O bispo admitiu, no entanto, que já foi alvo de críticas, mas que está “habituado a viver neste ambiente de polémicas” e que isso pouco lhe importa. “O certo é que digo o que penso, não sou nenhum bajulador que vive no mundo da imaginação, eu vivo do realismo”, sublinhou.

O bispo aproveitou a ocasião para acusar “os bajuladores que fazem o culto do chefe” e “têm uma capacidade de transumância incrível: há pouco tempo eram por José Eduardo dos Santos, agora por João Lourenço e não lhes custa nada mudar para um outro”.

E transmitir a mensagem a João Lourenço para ter cuidado com esses bajuladores que só dizem o que chefe quer ouvir e escutar realmente as “figuras dissonantes” que criticam a governação: “É importante que quem dirige não se deixe levar pelo culto de personalidade, saiba sobretudo ouvir aquele que pensam diferente e que muitas vezes trazem muito mais verdade do que os bajuladores”.

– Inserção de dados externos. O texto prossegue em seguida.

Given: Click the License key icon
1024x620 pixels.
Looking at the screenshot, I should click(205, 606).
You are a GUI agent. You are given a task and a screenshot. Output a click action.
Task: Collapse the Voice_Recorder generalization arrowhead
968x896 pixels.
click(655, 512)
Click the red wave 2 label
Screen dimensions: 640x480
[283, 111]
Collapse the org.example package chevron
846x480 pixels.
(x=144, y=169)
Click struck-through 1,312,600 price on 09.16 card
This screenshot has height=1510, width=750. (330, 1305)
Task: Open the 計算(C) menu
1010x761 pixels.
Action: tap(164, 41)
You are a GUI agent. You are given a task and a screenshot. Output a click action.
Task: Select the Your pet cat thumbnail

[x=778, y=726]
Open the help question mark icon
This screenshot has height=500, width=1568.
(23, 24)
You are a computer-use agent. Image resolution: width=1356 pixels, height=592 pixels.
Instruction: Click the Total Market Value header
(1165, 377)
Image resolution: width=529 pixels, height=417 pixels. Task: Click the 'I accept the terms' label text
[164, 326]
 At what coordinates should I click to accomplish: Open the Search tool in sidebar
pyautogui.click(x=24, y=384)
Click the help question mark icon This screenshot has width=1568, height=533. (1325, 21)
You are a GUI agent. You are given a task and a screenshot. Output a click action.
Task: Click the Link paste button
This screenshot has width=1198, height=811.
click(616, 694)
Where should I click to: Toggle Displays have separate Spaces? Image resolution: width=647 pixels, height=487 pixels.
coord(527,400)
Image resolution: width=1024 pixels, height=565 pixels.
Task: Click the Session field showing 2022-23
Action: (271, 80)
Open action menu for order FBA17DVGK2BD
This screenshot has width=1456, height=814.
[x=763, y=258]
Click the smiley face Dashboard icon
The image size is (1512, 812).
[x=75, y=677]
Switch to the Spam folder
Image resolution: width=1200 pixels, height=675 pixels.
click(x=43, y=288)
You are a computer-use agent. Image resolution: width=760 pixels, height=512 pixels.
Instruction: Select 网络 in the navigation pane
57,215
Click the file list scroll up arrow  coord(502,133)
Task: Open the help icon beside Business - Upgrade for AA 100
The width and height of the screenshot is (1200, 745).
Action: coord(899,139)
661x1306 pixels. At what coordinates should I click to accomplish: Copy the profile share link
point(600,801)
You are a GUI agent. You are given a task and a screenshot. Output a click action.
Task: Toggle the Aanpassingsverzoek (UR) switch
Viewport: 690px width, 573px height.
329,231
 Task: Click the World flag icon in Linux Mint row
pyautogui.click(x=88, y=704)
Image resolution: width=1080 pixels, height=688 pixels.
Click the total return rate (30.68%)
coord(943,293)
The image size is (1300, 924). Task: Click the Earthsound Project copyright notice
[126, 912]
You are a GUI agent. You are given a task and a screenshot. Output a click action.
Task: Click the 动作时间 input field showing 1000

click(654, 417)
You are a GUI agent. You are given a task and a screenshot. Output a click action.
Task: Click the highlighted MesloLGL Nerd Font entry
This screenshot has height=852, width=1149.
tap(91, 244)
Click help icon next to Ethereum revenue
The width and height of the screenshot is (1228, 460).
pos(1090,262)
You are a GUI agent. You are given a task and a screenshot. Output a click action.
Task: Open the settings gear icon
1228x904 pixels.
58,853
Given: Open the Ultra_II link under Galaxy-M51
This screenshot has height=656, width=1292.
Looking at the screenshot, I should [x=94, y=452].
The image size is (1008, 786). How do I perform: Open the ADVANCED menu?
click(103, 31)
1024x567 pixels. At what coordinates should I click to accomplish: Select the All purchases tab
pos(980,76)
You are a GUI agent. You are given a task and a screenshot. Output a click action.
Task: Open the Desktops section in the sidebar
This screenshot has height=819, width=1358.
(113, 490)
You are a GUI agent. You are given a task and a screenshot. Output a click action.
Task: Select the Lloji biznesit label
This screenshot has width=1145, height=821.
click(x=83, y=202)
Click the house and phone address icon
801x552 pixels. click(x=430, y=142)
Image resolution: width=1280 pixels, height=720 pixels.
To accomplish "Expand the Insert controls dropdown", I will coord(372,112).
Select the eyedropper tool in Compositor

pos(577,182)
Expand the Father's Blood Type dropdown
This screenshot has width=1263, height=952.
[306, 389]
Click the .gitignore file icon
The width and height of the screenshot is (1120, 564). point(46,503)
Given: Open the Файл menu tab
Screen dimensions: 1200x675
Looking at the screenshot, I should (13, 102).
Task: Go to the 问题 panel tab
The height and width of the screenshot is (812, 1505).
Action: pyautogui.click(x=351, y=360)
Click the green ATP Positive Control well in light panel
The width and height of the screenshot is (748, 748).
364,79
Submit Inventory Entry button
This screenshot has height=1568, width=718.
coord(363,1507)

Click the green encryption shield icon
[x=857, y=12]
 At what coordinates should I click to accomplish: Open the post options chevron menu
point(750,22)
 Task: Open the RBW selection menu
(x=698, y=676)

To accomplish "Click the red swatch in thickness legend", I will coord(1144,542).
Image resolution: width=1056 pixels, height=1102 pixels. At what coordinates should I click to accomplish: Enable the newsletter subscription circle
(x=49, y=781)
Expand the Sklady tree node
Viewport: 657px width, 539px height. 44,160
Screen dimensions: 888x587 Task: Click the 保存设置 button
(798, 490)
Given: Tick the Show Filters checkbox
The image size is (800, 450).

Desde que D. José Imbamba assumiu a presidência da CEAST, em Outubro do ano passado, que a Igreja Católica se tem notado mais audível nas suas intervenções públicas sobre o estado de Angola e a crise económico-social em que o país está mergulhado.

“Calcula-se que cerca de um terço dos angolanos está desempregado, sendo que a falta de trabalho afecta de forma brutal, com quase 60 por cento, os mais jovens”, afirmava em Fevereiro o arcebispo de Saurimo.